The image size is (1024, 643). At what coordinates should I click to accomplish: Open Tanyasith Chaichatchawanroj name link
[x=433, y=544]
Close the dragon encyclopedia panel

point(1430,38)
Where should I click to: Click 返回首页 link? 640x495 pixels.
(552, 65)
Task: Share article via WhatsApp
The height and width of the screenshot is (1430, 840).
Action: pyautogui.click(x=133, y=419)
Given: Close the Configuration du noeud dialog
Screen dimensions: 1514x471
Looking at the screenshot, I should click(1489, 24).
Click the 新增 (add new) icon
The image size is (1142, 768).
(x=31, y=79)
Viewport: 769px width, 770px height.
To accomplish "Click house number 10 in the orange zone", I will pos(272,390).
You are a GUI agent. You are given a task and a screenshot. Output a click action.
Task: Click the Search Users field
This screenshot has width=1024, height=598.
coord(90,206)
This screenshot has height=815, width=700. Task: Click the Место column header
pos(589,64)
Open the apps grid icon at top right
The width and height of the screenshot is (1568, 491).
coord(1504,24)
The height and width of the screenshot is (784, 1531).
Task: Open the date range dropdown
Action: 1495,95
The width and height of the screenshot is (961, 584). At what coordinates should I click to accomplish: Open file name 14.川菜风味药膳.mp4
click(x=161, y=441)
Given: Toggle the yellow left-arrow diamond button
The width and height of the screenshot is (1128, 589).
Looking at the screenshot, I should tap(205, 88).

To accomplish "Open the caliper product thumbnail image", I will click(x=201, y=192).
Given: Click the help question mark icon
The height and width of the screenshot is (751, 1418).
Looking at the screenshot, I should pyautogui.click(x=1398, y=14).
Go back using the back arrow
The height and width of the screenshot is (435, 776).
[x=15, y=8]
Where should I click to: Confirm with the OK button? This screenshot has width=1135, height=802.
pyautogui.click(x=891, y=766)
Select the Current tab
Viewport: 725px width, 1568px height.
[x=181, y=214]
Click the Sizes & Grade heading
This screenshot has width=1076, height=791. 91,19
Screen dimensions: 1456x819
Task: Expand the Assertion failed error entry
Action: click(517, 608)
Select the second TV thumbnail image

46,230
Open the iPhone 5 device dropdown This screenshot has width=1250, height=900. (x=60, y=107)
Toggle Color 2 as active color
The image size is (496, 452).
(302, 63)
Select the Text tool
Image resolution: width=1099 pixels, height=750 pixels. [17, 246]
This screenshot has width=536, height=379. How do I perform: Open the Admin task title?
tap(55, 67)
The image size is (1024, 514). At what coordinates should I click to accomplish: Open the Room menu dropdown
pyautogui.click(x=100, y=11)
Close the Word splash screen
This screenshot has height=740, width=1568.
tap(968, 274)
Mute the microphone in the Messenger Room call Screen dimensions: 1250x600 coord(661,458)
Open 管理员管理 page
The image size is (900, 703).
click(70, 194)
- - - - -
| What to do |
All lines from the one containing "Mute the microphone" to the last line of the material above must be copied exactly, and only those.

| Answer below |
Mute the microphone in the Messenger Room call Screen dimensions: 1250x600 coord(661,458)
Open 管理员管理 page
The image size is (900, 703).
click(70, 194)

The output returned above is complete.